I love social media measurement. I love that it is an unsolved problem, I love how it both augments and at the same time potentially replaces (or at least really disrupts) most other forms of digital measurement for agencies and brands. I love the big data, I love the meta data, I love the data feeds. I love the network visualizations (even if they are useless), the infographics (even if they mislead), and the basic charts (even if they are of the pie variety).
I think most people who love social measurement, or at least do it for a living, feel somewhat alone. We have clients who want answers (usually to the wrong questions), bosses who rely on us but really can’t support us, and almost no peers. That’s scary but exhilarating.

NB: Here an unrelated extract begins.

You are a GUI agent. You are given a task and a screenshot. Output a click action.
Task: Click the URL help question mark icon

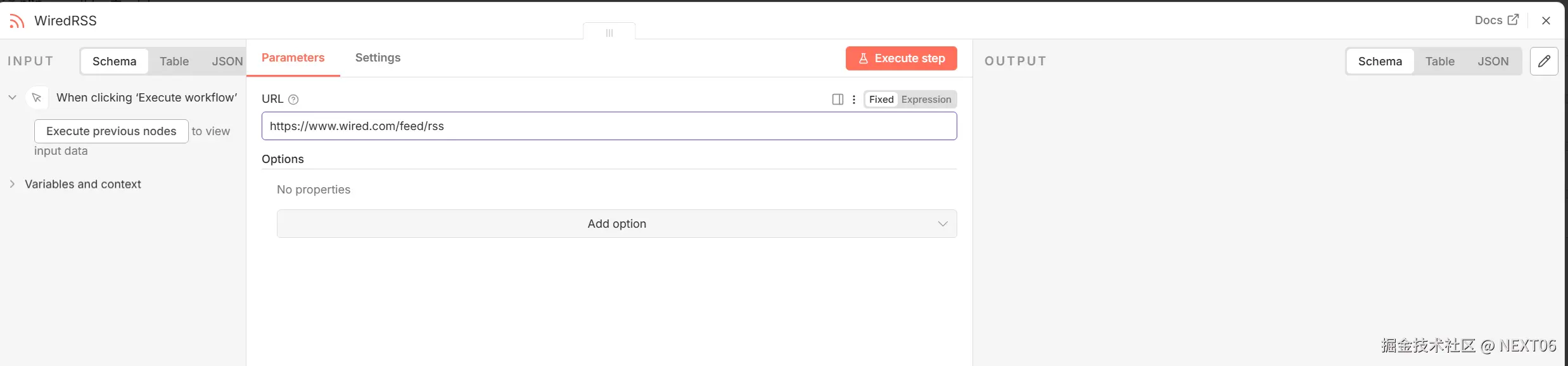pyautogui.click(x=293, y=100)
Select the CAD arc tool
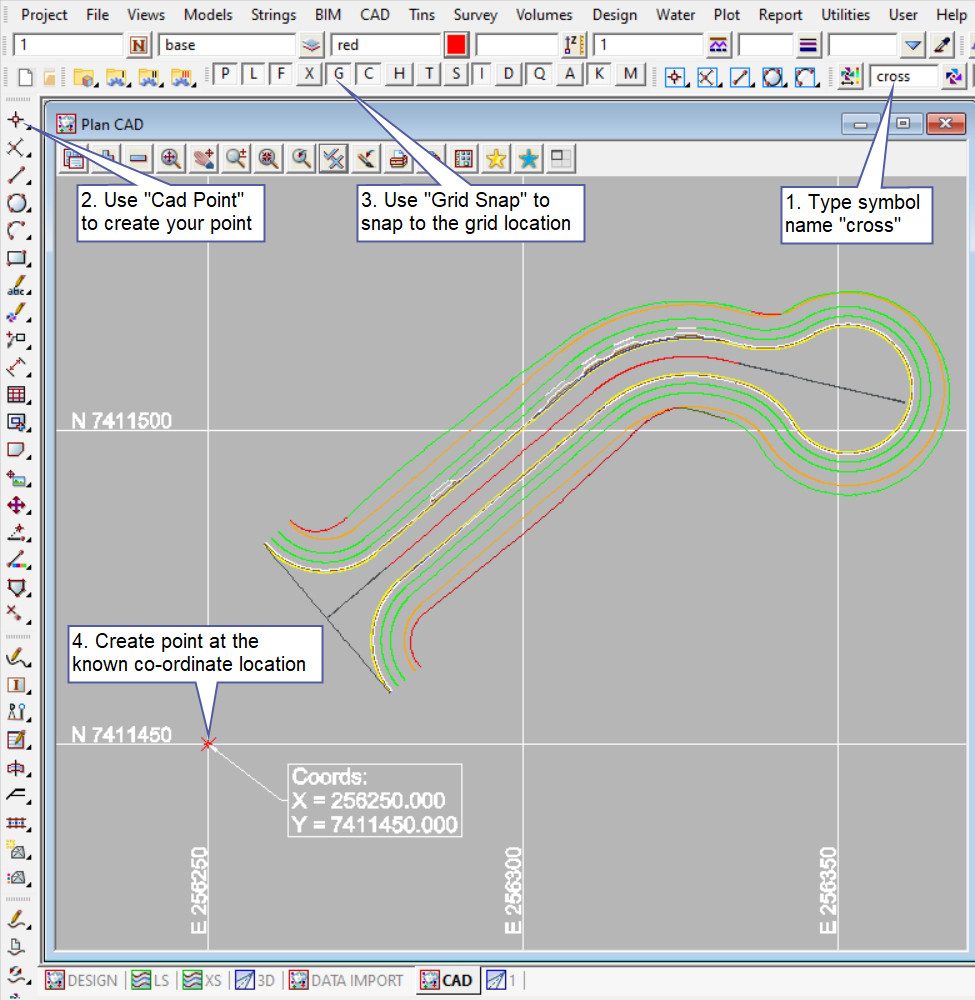Image resolution: width=975 pixels, height=1000 pixels. point(16,231)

I have been the head of technology for two different internet marketing start-ups, one in affiliate marketing (I would argue the precursor to social marketing) starting back in 1999, and the other in social media starting in 2007. I’m currently in charge of social measurement for Team Detroit. In these three roles, I’ve learned how almost every aspect of digital marketing is done and how it is measured, I’ve been the architect as well as builder for several pieces of software that track online activity to sales (including a listening tool that was named a leader in the Forrester Wave), I’ve helped guide strategy, I’ve built research databases and reporting tools, I’ve been a vendor, a client, and an agency representative, and above all else I’ve been curious and skeptical.
And it goes without saying, the opinions expressed on this blog are mine, and aren’t necessarily shared by my agency or my client.